Les ventes de porcs sont suspendues avec la fermeture du marché du cadran, à Plérin (22). Des éleveurs sont contraints de garder leurs bêtes qui risquent de dépasser le poids réglementaire pour leur vente. Exemple dans un élevage à Lanhouarneau (29).

Porcelets dans un élevage à Lanhouarneau (29).
Porcelets dans un élevage à Lanhouarneau (29).
800 grammes par jour : c'est le poids que prennent les porcs dans les élevages. Et ceux qui sont arrivés à maturité risquent de dépasser les 95 kg réglementaires. Un problème pour l'éleveur : ils seront vendus moins chers et auront coûté plus cher à produire, notamment en nourriture.

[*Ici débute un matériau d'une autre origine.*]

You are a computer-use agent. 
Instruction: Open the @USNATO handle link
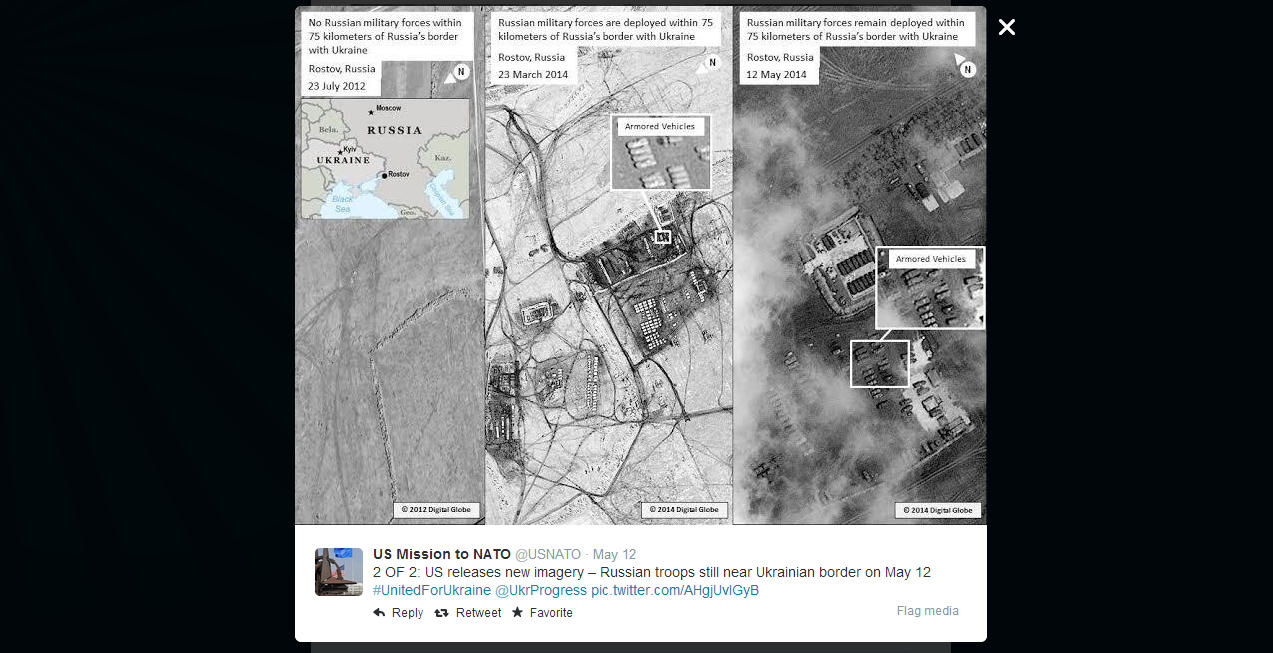click(x=548, y=554)
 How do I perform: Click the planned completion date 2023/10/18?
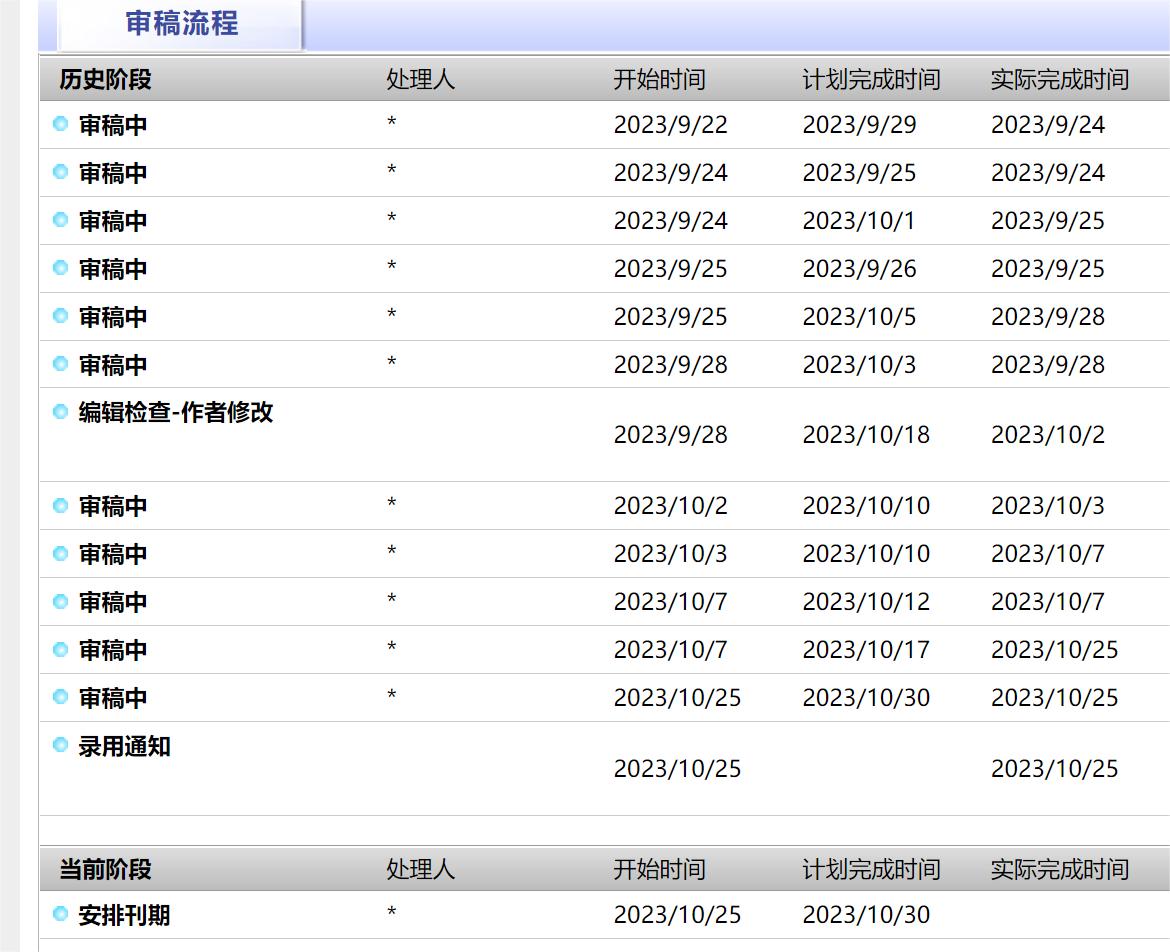click(x=865, y=435)
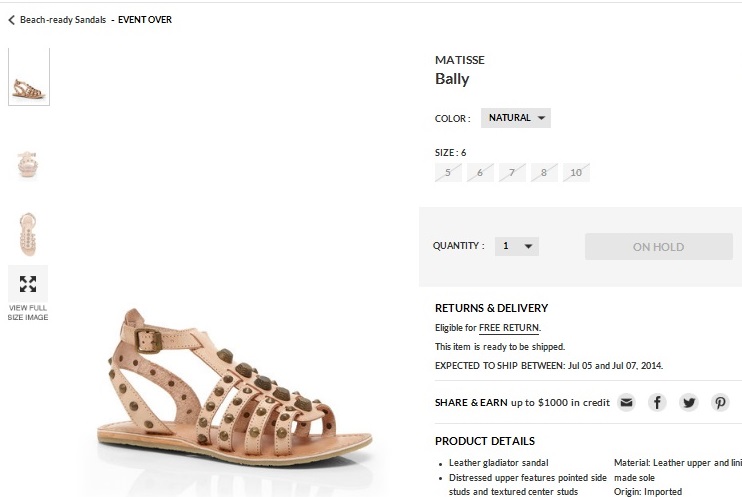Pick size 7 box
Screen dimensions: 742x497
[512, 173]
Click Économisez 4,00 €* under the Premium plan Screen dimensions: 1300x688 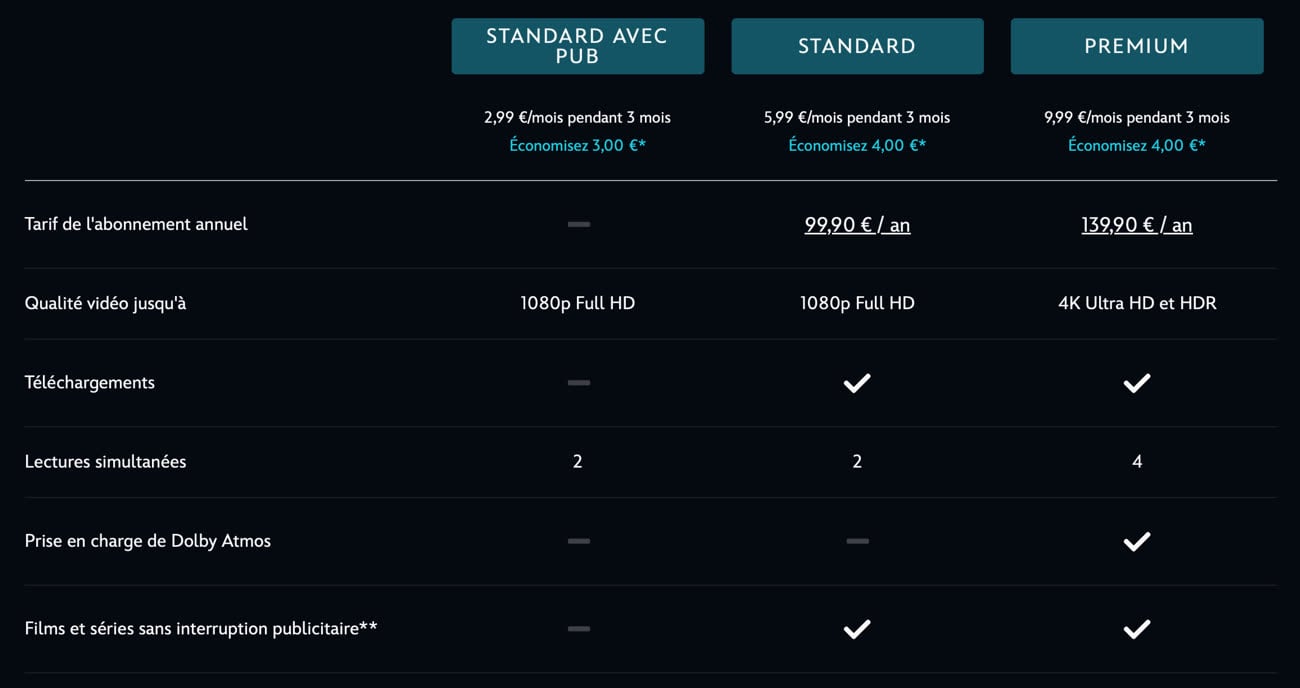point(1137,146)
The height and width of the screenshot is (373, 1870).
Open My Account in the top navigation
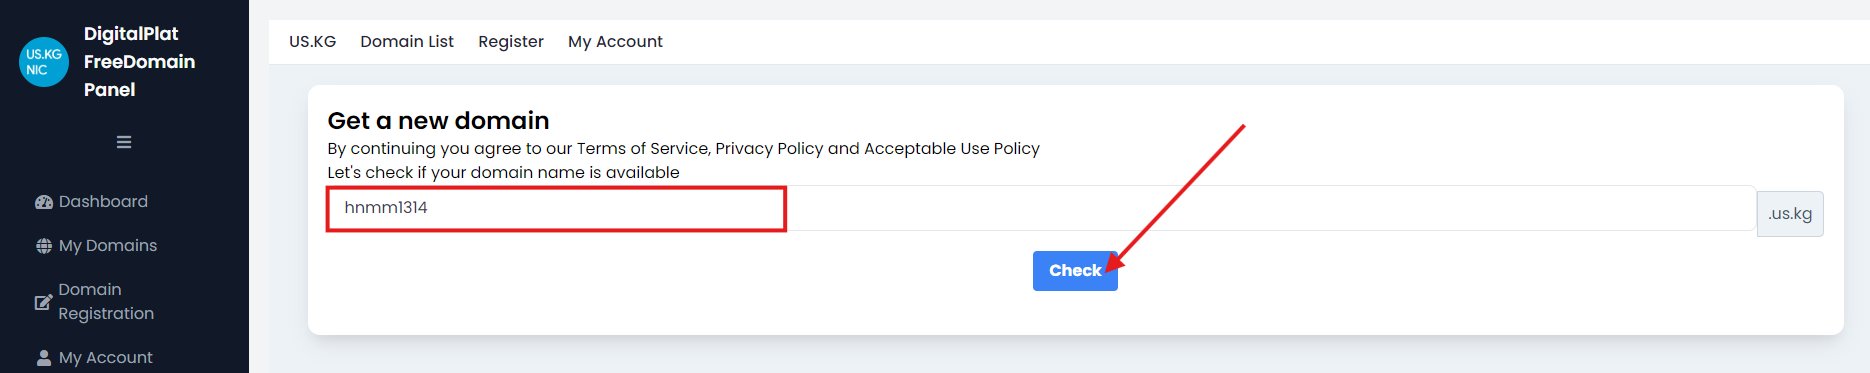pyautogui.click(x=615, y=42)
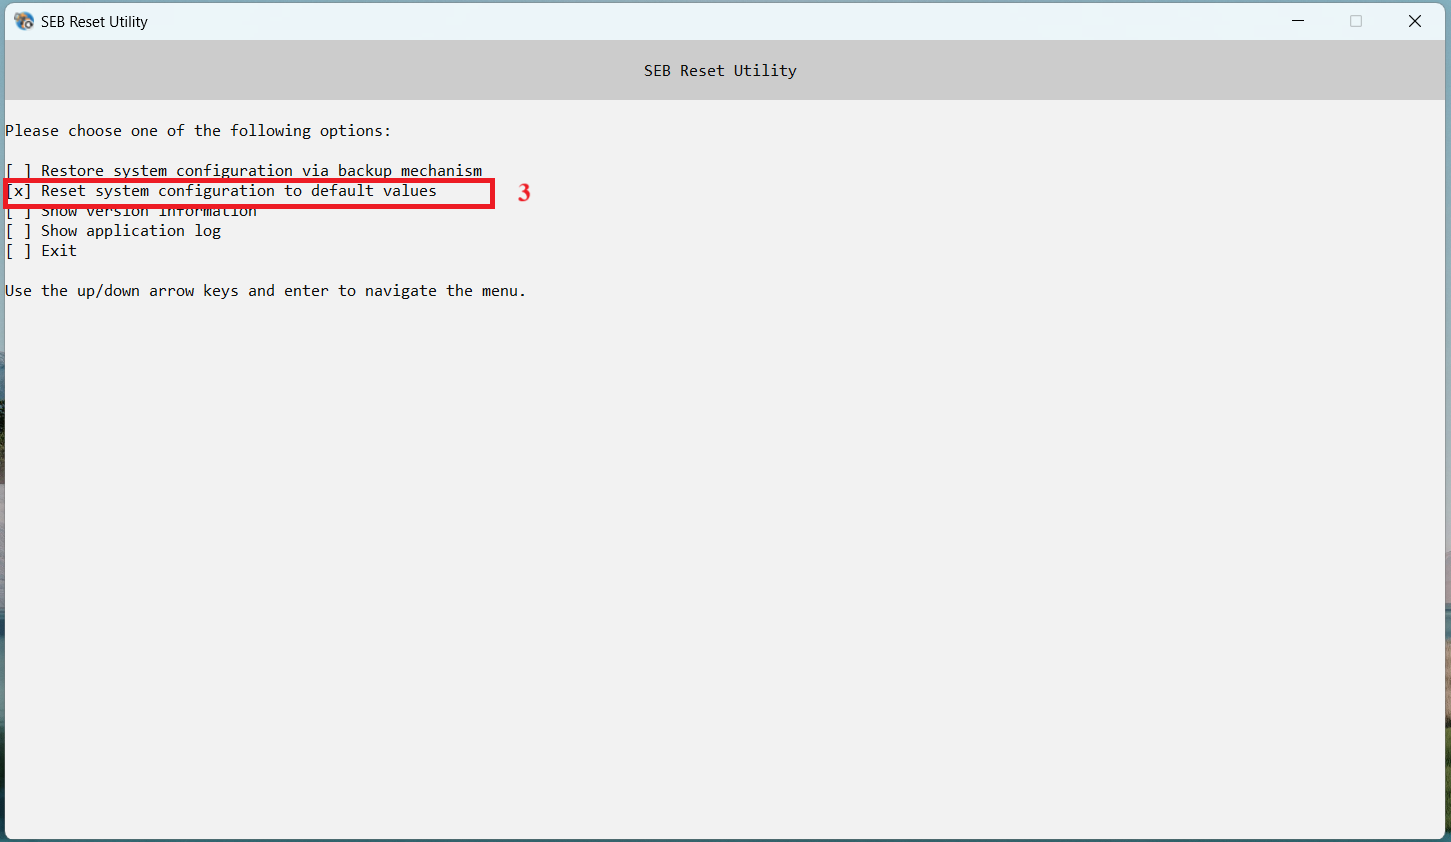Screen dimensions: 1451x842
Task: Tick the checkbox beside Exit
Action: (x=19, y=251)
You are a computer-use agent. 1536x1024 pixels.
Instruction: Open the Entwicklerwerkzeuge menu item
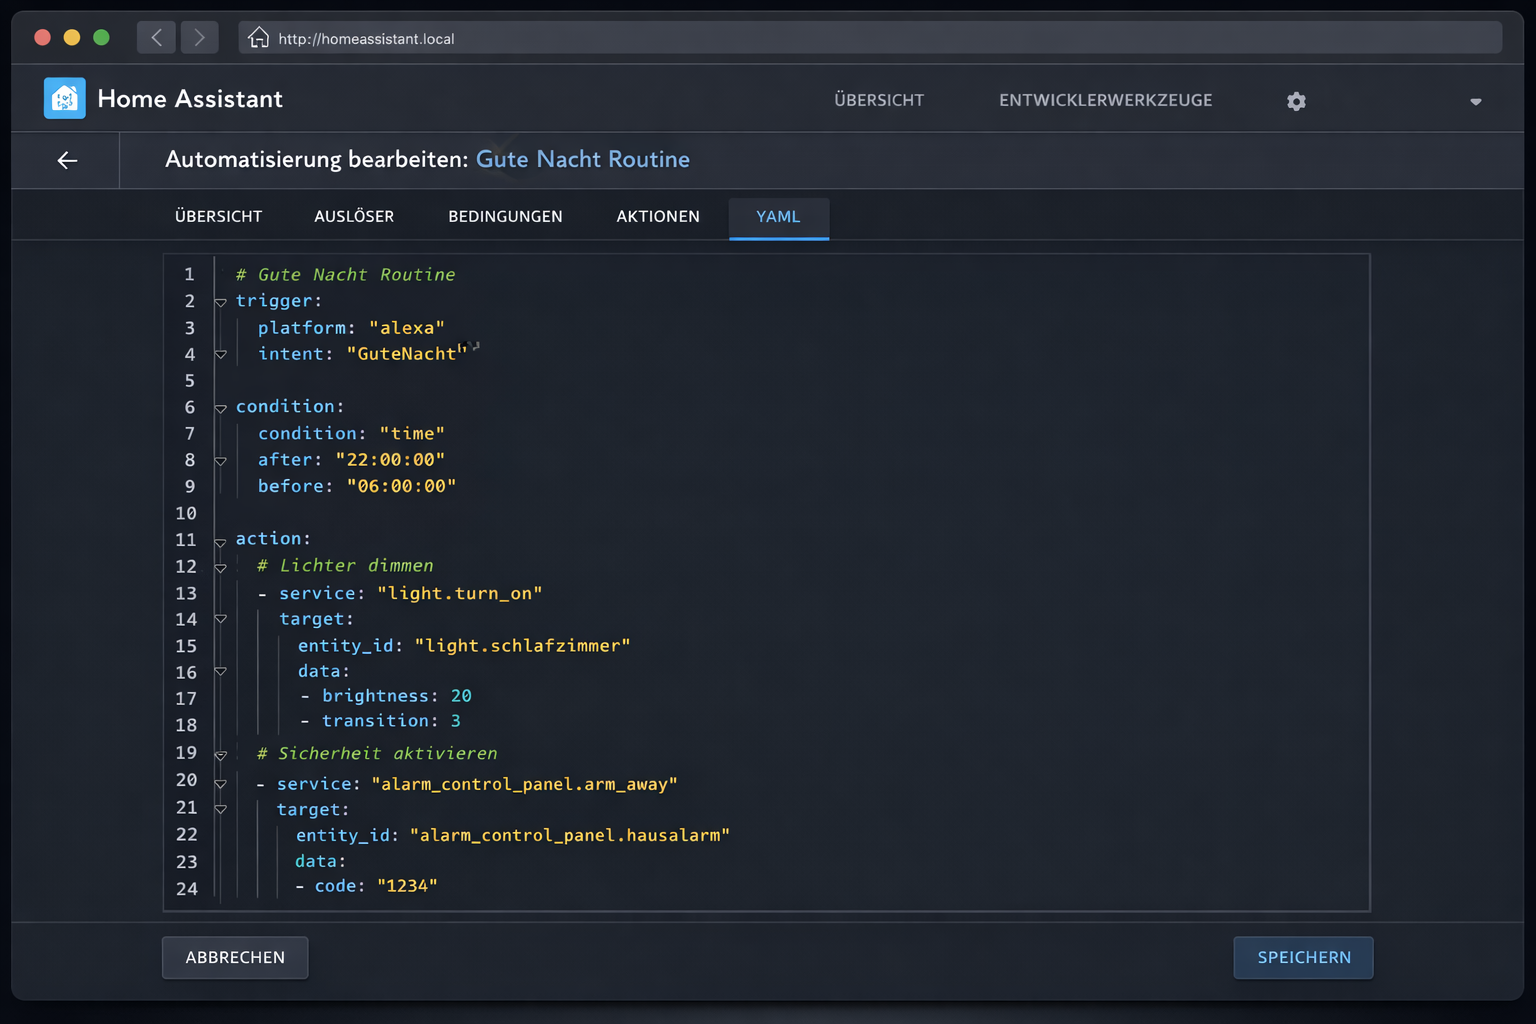pyautogui.click(x=1105, y=100)
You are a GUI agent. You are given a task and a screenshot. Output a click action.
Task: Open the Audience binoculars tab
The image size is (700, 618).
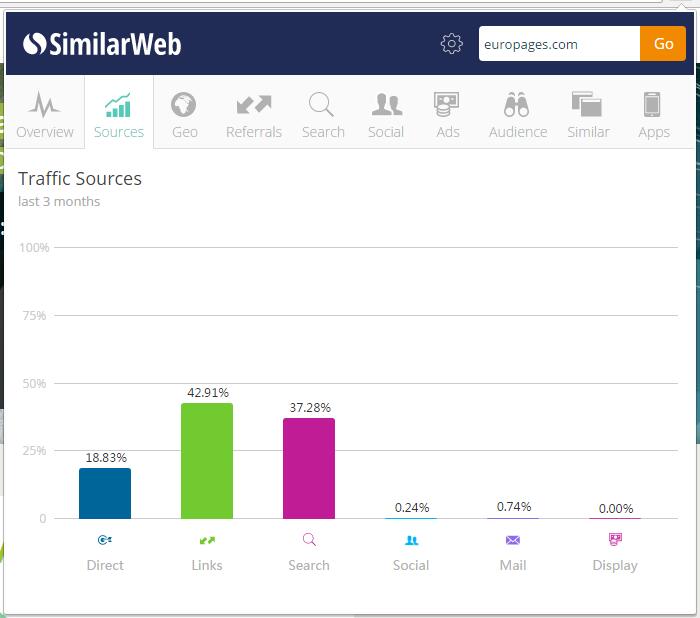point(518,114)
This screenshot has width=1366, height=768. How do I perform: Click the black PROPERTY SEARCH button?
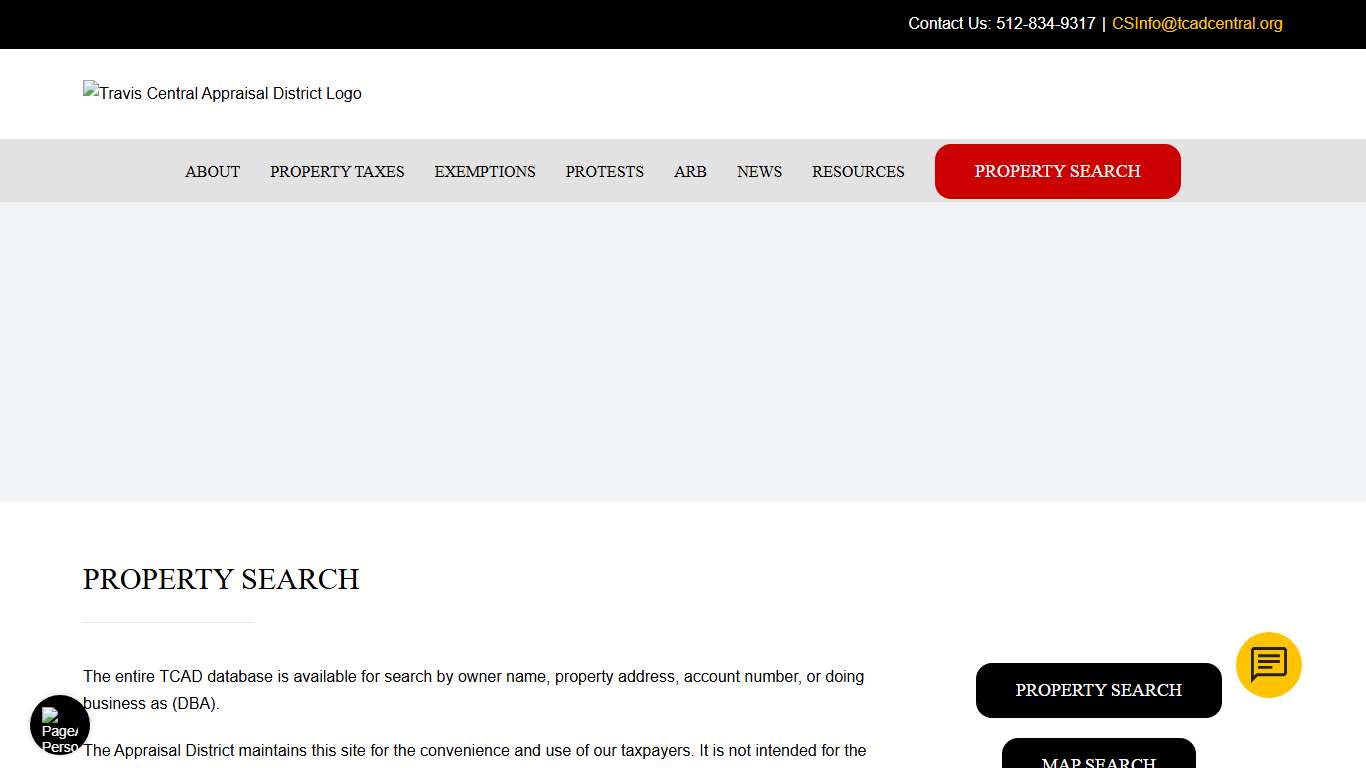[x=1098, y=690]
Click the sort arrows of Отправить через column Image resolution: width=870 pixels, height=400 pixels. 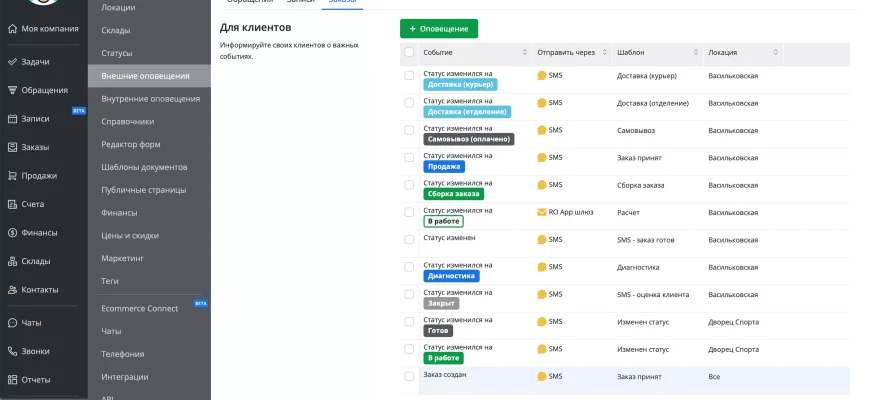(603, 52)
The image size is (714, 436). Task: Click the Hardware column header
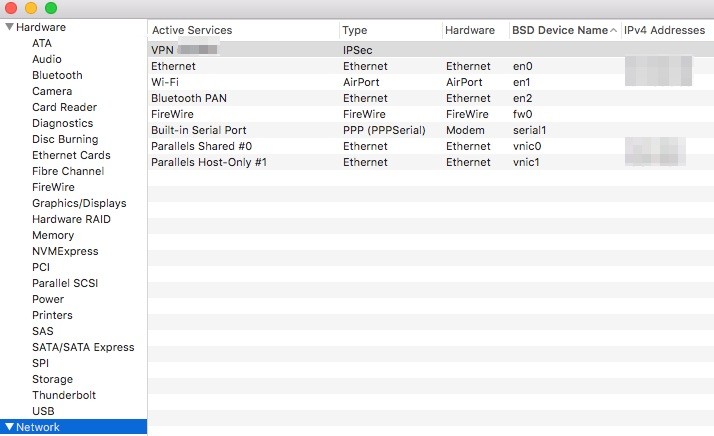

Dans l'élevage de Lanhouarneau (29) que nos équipes ont visité, il naît 300 porcs toutes les trois semaines. La moitié sont vendus au marché au cadran, à Plérin (22). L'éleveur a une centaine de porcs en attente, pour une valeur d'environ 15 000 euros.

Pour cet éleveur, la crise ne date pas d'hier : cela fait des mois qu'il a du mal à vendre ses porcs, car les frigos des abattoirs sont pleins. La viande française plus chère que celle qui vient d'Allemagne ou d'Espagne, trouve plus difficilement preneur, surtout depuis l'embargo russe.  

Sans mesures d'urgence, cet éleveur s'attend à une fin d'année particulièrement difficile, l'hiver étant généralement une saison où la consommation de porc diminue.